Creazione di un’altra
cornice narrativa, collegata alle vicende dei due protagonisti, è l’allestimento dello “spettacolo spettacolare”, in cui viene narrata la storia
della cortigiana e del suonatore di sithar, insidiati dal perfido maraja.
Il regista australiano Baz
Luhrmann sottolinea durante tutto il film lo stretto rapporto che intercorre
tra l’arte e la vita, ma solo fino ad un certo punto: se nello spettacolo la
cortigiana vivrà per sempre con il suonatore di sithar, nella realtà sull’amore di Christian e Satine aleggia sempre l’ombra della morte.
Tema, quest’ultimo, molto
caro al regista, perchè connesso al
sentimento dell’ amore,
elemento fondamentale del suo precedente film del 1993: “William Shakespeare’s
Romeo+Juliet”, tragedia
resa da Luhrmann più moderna
che mai.
La musica è uno degli
elementi più importanti per conoscere la storia e per rendere la scena ancora
più patetica: basti ricordare uno dei momenti più drammatici del film,
accompagnato dal brano “ El tango de
Roxanne” che, oltretutto, realizza un ennesimo livello diegetico.
La coreografia dà vita a un’
atmosfera concitata ed accompagna allo stesso tempo momenti di passione,
gelosia, tradimento e morte in un climax ascendente che coinvolge lo
spettatore.
Particolare attenzione all’atmosfera opulenta e vibrante del Moulin Rouge, densa di colori accesi- dal
rosso, al giallo, all’arancio- che si rincorrono creando attraverso
rallentamenti e montaggi alternati della macchina da presa un vortice di colori
e suoni, in cui si è trascinati dal ritmo frenetico delle coreografie di John
O’ Connel.
Pur se un luogo di piacere e
svago, il Moulin Rouge rappresenta in realtà una società sull’orlo della
crisi, che vedrà sparire gli ideali di bellezza, verità, libertà e amore,
sostituiti dal pessimismo e dal senso di malinconia che saranno le tematiche
fondamentali dei poeti decadenti.
Il regista sottolinea la
vitalità della società parigina tramite il colore rosso acceso del Moulin
Rouge, ponendolo in contrasto con i colori freddi della città: il locale
diventa una sorta di mondo illusorio con danze, canti e “fate verdi”( piccolo
cameo di Kylie Minogue).
Nonostante ciò, tutti finiranno
per essere sopraffatti: la stessa Satine, una Nicole Kidman dai capelli rossi
che richiama alla mente i volti malinconici dei dipinti di Henri de Toulouse-Lautrec
e delle locandine del Moulin, finirà per soccombere alla realtà del “mal du
siècle”.
Al di là della trama che
ricalca i drammi drammi shakesperiani, questo film è particolarmente
interessante per la ricchezza di citazioni, contaminazioni, omaggi, che non
decretano mancanza di creatività, tutt’altro!

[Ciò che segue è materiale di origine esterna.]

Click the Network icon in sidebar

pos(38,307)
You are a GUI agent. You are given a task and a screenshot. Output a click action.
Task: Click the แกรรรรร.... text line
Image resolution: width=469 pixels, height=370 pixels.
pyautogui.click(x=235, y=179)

La colonna sonora è ricca di
citazioni di musical ( “The sound of music”) e di canzoni di numerosi artisti
del calibro di Madonna, Elton John, Nirvana, Freddie Mercury, che si
inseriscono perfettamente nella cornice della storia.
La densità delle
contaminazioni rende l’atmosfera fiabesca e richiama alla mente non solo
Parigi,di cui il cantante bohemienne Rufus Wainwright è il più valido
rappresentante, ma anche
l’India, grazie ai favolosi
costumi e alla ricchezza di particolari esotici (la dimora a forma di
elefante).
Luhrmann si spinge fino agli
ambienti di Buenos Aires, con il sensuale tango argentino, e rende omaggio alle
fantasmagorie di Georges Melies nel duetto tra Christian e Satine sulla dimora
a forma di elefante: la luna che prende vita e intona un canto lirico ricorda
la luna del film “Le voyage dans la lune”.

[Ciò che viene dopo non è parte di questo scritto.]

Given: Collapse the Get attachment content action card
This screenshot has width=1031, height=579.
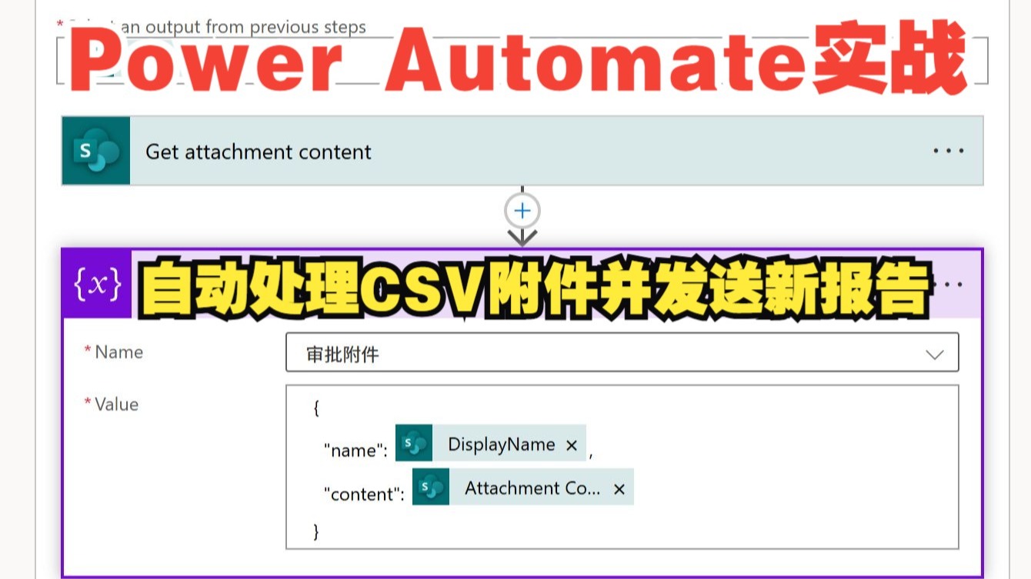Looking at the screenshot, I should coord(258,151).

Dunque è una contaminazione
di elementi non negativa: Baz Luhrmann riesce a fondere il tutto in un’atmosfera barocca e originale.
Per i sognatori è un modo per
ripercorrere un’epoca favolosa…, per i romantici è la storia “di un tempo, di
un luogo, di persone, ma soprattutto una storia d’amore”: da non perdere.